[Excerpts from a dataset]
= = = =
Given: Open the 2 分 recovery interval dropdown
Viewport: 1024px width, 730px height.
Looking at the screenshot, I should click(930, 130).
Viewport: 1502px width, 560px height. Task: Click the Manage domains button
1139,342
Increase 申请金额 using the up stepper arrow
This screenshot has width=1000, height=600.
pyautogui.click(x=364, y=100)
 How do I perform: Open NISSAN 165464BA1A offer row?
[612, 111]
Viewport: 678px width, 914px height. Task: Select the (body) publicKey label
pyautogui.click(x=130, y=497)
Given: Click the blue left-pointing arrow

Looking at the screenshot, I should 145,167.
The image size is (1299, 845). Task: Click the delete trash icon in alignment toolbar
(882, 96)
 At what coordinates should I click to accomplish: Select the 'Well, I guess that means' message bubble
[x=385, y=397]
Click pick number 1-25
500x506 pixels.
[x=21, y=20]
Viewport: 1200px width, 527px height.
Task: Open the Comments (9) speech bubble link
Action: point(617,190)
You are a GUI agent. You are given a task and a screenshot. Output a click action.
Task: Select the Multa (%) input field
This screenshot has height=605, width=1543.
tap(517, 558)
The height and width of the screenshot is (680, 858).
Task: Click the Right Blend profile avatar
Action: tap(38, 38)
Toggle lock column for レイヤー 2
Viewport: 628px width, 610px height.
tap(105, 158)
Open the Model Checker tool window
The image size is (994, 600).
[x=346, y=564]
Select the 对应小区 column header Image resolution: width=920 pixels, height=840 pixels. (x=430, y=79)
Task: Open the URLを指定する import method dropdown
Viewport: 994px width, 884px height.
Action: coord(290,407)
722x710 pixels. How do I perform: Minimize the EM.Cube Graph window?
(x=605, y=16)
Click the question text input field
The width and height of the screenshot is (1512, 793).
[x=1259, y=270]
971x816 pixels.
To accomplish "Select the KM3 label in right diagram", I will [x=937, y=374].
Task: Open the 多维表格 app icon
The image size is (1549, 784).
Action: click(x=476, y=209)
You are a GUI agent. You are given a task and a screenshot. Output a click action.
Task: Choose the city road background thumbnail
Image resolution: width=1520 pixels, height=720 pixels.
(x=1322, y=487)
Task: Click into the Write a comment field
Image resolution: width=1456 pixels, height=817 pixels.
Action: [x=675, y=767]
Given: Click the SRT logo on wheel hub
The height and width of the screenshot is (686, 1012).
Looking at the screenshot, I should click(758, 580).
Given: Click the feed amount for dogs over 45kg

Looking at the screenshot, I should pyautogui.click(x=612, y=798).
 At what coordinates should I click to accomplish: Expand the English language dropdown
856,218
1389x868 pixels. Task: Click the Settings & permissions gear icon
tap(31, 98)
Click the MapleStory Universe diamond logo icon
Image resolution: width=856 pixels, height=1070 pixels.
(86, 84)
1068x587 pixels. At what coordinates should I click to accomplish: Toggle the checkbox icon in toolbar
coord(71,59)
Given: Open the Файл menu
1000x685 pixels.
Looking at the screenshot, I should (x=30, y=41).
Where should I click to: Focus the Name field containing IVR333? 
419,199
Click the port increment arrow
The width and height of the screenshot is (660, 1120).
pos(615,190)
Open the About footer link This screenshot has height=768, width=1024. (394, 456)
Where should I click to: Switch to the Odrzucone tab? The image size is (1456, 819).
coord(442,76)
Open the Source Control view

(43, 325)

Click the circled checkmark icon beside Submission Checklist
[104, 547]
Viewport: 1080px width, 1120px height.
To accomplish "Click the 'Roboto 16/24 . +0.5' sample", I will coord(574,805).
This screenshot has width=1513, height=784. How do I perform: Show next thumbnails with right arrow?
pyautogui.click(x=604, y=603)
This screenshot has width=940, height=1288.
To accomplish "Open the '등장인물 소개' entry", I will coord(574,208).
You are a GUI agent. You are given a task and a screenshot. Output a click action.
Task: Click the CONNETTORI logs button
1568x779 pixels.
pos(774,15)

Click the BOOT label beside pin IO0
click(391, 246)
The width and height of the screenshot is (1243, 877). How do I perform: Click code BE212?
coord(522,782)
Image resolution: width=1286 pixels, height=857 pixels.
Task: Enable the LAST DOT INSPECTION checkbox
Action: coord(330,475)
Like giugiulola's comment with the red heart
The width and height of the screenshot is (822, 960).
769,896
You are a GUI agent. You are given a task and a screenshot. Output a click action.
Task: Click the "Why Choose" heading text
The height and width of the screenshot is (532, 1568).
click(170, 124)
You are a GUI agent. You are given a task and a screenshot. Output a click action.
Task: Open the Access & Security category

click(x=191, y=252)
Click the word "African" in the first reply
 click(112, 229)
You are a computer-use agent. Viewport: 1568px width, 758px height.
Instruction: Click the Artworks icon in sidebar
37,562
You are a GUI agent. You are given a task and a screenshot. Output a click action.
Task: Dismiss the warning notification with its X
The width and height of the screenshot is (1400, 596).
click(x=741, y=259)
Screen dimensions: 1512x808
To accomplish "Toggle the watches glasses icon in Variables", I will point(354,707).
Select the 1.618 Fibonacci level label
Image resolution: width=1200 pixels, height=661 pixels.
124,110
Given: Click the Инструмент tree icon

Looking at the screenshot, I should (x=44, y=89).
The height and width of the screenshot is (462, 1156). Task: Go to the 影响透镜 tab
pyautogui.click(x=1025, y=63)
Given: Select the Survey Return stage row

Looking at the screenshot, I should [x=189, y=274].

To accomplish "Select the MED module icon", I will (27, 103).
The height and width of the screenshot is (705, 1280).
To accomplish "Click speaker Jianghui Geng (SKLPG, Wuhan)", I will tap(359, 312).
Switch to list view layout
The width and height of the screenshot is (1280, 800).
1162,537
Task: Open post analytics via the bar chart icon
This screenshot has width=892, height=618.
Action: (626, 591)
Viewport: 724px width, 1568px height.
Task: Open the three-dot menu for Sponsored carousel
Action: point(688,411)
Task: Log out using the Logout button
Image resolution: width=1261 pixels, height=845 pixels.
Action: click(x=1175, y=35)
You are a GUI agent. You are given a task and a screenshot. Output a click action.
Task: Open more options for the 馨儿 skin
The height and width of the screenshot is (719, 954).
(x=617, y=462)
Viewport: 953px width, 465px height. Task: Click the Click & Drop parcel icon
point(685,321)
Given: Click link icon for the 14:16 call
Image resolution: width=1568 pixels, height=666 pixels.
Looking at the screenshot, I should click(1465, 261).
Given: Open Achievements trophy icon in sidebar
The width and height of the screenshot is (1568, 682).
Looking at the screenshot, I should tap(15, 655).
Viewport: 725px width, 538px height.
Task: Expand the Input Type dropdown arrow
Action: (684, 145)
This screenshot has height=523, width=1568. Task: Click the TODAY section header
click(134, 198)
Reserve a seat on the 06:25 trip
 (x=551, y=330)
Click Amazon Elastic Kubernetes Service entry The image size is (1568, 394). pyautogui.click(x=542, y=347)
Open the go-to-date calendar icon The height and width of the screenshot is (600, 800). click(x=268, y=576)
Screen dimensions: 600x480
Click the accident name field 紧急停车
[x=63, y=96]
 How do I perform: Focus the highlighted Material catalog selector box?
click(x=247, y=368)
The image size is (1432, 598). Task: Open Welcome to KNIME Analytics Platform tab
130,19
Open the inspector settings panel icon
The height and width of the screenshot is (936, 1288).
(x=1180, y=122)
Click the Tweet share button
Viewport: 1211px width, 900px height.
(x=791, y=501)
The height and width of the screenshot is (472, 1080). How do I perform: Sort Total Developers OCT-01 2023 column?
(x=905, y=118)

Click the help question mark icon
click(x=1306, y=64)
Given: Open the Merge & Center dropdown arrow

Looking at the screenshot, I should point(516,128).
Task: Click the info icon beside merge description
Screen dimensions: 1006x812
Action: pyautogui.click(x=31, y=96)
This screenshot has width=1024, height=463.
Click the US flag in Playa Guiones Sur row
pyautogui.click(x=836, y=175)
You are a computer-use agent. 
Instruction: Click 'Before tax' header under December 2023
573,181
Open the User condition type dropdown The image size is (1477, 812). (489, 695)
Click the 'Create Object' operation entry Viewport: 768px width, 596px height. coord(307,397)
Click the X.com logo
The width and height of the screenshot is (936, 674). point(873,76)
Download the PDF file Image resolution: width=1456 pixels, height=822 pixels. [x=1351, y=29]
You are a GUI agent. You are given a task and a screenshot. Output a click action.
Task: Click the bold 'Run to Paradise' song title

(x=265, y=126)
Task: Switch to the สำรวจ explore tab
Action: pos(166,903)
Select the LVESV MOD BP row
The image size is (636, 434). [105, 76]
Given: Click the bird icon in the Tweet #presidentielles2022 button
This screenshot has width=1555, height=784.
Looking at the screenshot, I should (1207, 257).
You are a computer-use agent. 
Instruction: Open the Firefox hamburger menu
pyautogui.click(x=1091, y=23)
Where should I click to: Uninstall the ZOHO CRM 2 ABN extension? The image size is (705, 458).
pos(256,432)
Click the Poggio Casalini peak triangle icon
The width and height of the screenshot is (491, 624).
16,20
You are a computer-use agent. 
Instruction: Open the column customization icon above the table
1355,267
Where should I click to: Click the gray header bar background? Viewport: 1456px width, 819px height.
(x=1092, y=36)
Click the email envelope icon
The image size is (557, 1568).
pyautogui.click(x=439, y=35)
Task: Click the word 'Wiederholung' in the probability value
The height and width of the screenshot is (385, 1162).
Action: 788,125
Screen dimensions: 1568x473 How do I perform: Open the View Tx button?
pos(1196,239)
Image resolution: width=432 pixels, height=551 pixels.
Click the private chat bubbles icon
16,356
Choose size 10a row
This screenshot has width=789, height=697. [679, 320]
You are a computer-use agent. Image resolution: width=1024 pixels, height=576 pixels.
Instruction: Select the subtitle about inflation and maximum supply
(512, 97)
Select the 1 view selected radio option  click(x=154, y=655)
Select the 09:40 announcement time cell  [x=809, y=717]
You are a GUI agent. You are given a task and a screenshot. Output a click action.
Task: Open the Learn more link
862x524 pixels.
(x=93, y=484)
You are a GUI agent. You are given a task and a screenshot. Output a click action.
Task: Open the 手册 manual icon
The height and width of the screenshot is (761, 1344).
= = = =
> _What you are asked to do_:
Whenever the string "entry" shows up in a line of the records, copy that line.

> _Exercise output_:
To accomplish "Open the '등장인물 소개' entry", I will coord(574,208).
Click Amazon Elastic Kubernetes Service entry The image size is (1568, 394). pyautogui.click(x=542, y=347)
Click the 'Create Object' operation entry Viewport: 768px width, 596px height. coord(307,397)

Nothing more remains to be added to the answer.